TEATRO: “Vidas Íntimas”,
de Noël Coward
Tradução | Miguel Esteves Cardoso
Encenação | Jorge Silva Melo
Cenografia | Rita Lopes Alves e José
Manuel Reis
Figurinos | Rita Lopes Alves
Interpretação | Rúben Gomes, Rita
Durão, Tiago Matias, Vânia Rodrigues, Isabel Muñoz Cardoso
Produção | Artistas Unidos
90 Minutos | Maiores de 12 anos
Teatro Nacional de S. João
Teatro Nacional de S. João
14 Nov > 01 Dez 2019
O final de tarde de quarta feira é o
meu momento de teatro por excelência. Longe da “conflitualidade” das múltiplas propostas de fim de semana, este dia e esta hora são ideais
para apreciar uma boa peça, numa boa sala como é a do Teatro
Nacional de S. João. Mas há mais vantagens, nomeadamente o facto de
ser esta uma sessão muito frequentada por jovens (alunos de
teatro?), sendo estimulante perceber, numa casa bem composta, a forma
expectante como aguardam o início da peça e o seu entusiasmo (nem
sempre, nem sempre…) no final. Também já começam a aparecer
alguns turistas na sala, o que não deixa de ser visto com natural
curiosidade, uma vez que não dominam a língua e nem sempre as peças
são legendadas.
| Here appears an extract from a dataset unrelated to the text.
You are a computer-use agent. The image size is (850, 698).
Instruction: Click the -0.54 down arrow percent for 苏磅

Mas este nem terá sido um problema maior em “Vidas
Privadas”, a peça de Noël Coward, com encenação de Jorge Silva
Melo, em cena até ao próximo dia 1 de Dezembro. Uma constatação, aliás, que me leva a soltar a imaginação e a recuar no tempo.
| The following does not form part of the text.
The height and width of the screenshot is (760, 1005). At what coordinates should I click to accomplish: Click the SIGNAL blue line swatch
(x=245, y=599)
O ano é o de 1931 e a sala é agora
outra, embora não muito distante daqui. Estou no Águia de Ouro e é
na tela e não no palco que se desenrola a comédia que tem por
título “Private Lives”, dirigida por Sidney Franklin. Embora a
sala esteja dotada das necessárias condições técnicas – Al
Jolson, em “The Jazz Singer”, estreara o sistema de som desta
sala em 1930, ao cantar, entre outros, “Give My Regards To
Broadway” e “The Sidewalks of New York” -, uma irritante troca
de bobines faz com que o filme comece a passar sem legendas. Numa
sala completamente esgotada, poucos percebem a língua inglesa e a
irritação não tarda em tornar-se audível. Por entre impropérios
vários, uma vintena de espectadores abandona a sala e exige a
devolução dos 2$50 pagos pelo bilhete. Todavia, quem fica – e são
quase todos – não dará por mal empregue a quase hora e meia de
duração do filme. Entre o natural e o caricatural, Norma Shearer,
Robert Montgomery, Reginald Denny e Una Merkel arrancam uma belíssima
interpretação, carregada ainda, na pose como na mímica, dos
estigmas do cinema mudo. E tanto assim é que, no final, junto as
minhas às palmas duma entusiástica plateia, grato pelos momentos
bem passados.
Regressando “à terra” e ao TNSJ,
“Vidas Íntimas” mantém os espectadores suspensos das divertidas
e inusitadas aventuras de quatro amantes à beira de um ataque de
nervos, expondo-os ao ridículo extremo a que uma entrega apaixonada
pode levar. Do amor ao ódio e do ódio ao amor em fracções de
segundos, a peça é toda ela uma cartilha das relações amorosas,
tragédia e comédia ao mesmo tempo. Quanto ao desempenho dos
actores, como já se percebeu, está à altura da peça. Os diálogos são importantes, naturalmente, mas a espontaneidade de Rúben Gomes, oferecendo-nos um
“dandy” divertido e extremamente convincente ou de Rita Durão, num
desempenho marcadamente caricatural, assumindo a personagem com total
entrega, quase os dispensam. Também Tiago Matias e Vânia Rodrigues se mostram excelentes
no seu papel de cônjuges traídos, muito contidos na pose, o ar de quem
está perdido, completamente ultrapassado pelos acontecimentos, mas
ainda assim teimando em mostrar que a situação está perfeitamente dominada.
Terrivelmente actual, apesar da inocência dos tempos ser hoje outra,
“Vidas Íntimas” revela-se um divertimento irresistível e pleno
de charme, oferecendo hora e meia de bom teatro. A não perder!